このインタビューでも話したけれど、ツイッターやブログで自分がまさに「毎日やっている仕事」での気づきや考察を書くのは本当におすすめ。書いてみてはじめて自分が何を考えてたり、知っているのか分かるし、そこに読んでくれた人からフィードバックもらえると、さらに嬉しいし記憶にも残る。それは、自分だけの「知のデータベース」と言えるものなっていく。

どんな仕事や職種にも必ず奥深く面白い要素があるし、それを人に届くようにちょっと工夫して「言語化」することで、自分って面白いことやってるかも、という気づきが必ずあるはず。そして、その「面白さ」はどこかで他の人にも届き始める。

一方で、ネットで何かを「発信し続ける」上で一つの壁になるのが、極端に冷笑的、批判的な人たちの存在。

冷笑的、批評的なポジションはネットでもリアルでも「最強」で、そこにいれば傷ついたら笑われたりしないし、しかも「頭がよく」見えたりする。

どんな主張でも、そこに論理的な穴や説明が不十分な部分を見つけることはできるので、冷笑家達は的確にここを突いてくる。「それは特殊な事例に過ぎない」「こんな反例がある」「きちんと論証できていない」と。

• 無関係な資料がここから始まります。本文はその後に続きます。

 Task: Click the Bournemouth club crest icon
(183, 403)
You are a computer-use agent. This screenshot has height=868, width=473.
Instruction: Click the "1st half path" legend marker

もちろん、建設的な批評はきわめて重要だ。それによってある考えやアイディアは強くなっていく。けれど、残念ながら、誰かを「バカにする」こと、「からかう」こと、が本当の動機となっているタイプが存在するのも事実。

コツコツと発信を続けて、ある時うまく拡散されたとしても、こうした冷笑的な人に寄ってたかって批判されてそのまま発信を辞めてしまう人は案外多い。

組織を蝕む「冷笑家」たち

実はこれは組織でも同じで、特に、仕事の能力は高く声が大きい人が冷笑的だと組織に与える負の影響は甚大になる。

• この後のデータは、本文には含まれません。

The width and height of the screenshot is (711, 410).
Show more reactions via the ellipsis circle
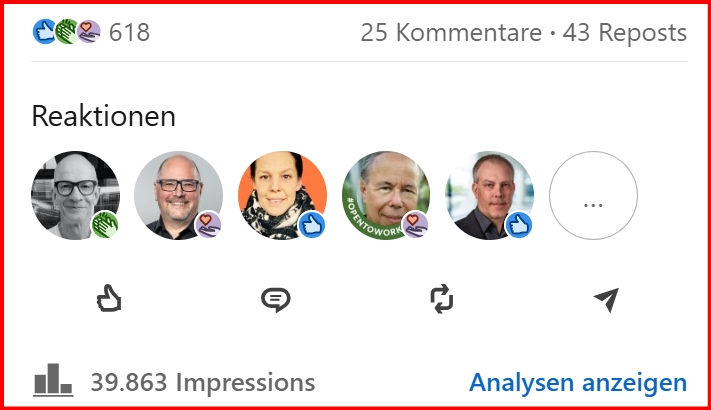pyautogui.click(x=593, y=195)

大多数のメンバーは、「場の空気」を読みながら自分の立ち位置を決めるので、仕事ができて影響力の大きい人が冷笑的だと、いつのまにか皆がその視点を受け入れていく。

結果としてそういう組織はマネジメントが機能しなくなる。例えば、うまくいっていない組織のチームミーティングに出席すると、かなりのケースでこういう「冷笑家」が会議の空気を支配していて、マネージャーは場をリードできずに何とも言えないムードが漂っている。

私の覚えている印象的な事例もそうだった。その組織のマネージャーは、中途ですぐそのポジションについたので、その領域の専門的な知識や経験は不足していて、また性格も優しかったので、強いリーダーシップで皆を引っ張るタイプではなかった。

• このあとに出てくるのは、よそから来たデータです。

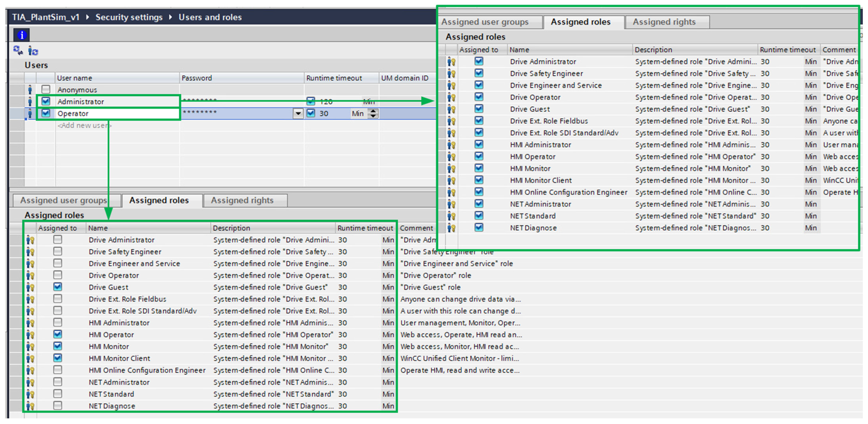
Task: Uncheck Drive Guest role in lower list
Action: (58, 287)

そこに「付け込んだ」のが、組織に長くいて自分の知識や経験に自信を持っている「冷笑家」。彼は事あるごとにマネージャーの発言や判断を批判し、ネガティヴな空気を組織に広げ、その「場の空気」を常に「支配」していた。

結果として、多くのメンバーも、マネージャーに対して懐疑的な姿勢を取るようになった。必ずしも全員がこの「冷笑家」を100%支持していたわけではなかったが、「場の空気」の支配は強く、多くの人はそこに流されていく。数多くの論者が指摘しているように、「場の空気」が人々の行動を支配しがちな日本型の組織ではこの傾向はさらに強くなる。

こうなると組織のマネジメントは難しい。そういう冷笑的なタイプが仕事ができなければ、組織から外してしまうという選択肢が出てくるが、多くの場合そういうタイプは経験豊富で仕事の能力も高かったりするので、マネージャーも大胆なアクションを取りにくい。

唯一の解決策は、より上位のマネジメントがその課題を正しく理解して適切な対応を取ること。実際のこのケースでも、最終的には上位のマネジメントが介入し、それを不服としたこの「冷笑家」は自ら会社を去っていた。

 

このケースのように上位マネジメントが決然としたアクションを取れればよいけれど、そこにきちんと踏み込める人は案外少なく、結果として課題が放置されてしまっている組織は多い。この問題の影響は皆が思っているより深刻なので、マネジメントにおいては非常に重要なポイントといつも思っている。